═══ Data to process

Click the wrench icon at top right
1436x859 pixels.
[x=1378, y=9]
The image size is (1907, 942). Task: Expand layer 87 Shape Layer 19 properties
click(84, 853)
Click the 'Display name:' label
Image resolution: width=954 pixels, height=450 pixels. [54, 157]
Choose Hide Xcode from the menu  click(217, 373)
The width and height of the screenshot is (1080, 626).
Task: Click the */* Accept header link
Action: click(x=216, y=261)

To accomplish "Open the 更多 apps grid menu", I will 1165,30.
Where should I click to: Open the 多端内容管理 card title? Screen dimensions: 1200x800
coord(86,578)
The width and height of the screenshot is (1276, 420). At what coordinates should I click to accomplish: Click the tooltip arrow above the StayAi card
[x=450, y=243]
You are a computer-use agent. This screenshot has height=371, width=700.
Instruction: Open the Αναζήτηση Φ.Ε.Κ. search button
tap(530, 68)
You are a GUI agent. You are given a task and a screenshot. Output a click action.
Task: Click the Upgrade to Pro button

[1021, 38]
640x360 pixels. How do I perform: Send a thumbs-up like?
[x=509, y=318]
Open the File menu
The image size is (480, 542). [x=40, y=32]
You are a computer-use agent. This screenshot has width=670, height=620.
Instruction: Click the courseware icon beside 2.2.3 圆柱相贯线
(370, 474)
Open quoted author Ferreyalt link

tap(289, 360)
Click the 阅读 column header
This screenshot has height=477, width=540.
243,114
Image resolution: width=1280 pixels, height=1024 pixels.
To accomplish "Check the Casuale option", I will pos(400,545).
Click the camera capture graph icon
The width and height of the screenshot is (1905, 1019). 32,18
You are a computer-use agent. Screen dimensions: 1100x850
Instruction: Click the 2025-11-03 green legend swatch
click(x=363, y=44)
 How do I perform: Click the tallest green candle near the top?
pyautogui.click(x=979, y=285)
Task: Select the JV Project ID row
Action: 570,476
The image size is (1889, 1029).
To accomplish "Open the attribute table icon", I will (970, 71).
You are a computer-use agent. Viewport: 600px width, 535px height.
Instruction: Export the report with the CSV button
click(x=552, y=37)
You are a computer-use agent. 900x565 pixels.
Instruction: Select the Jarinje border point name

══════

◆ Problem to work on ◆
Show every line of the material that includes the string "will".

◆ Solution to the exercise ◆
To accomplish "Open the 更多 apps grid menu", I will 1165,30.
To accomplish "Check the Casuale option", I will pos(400,545).
To accomplish "Open the attribute table icon", I will (970, 71).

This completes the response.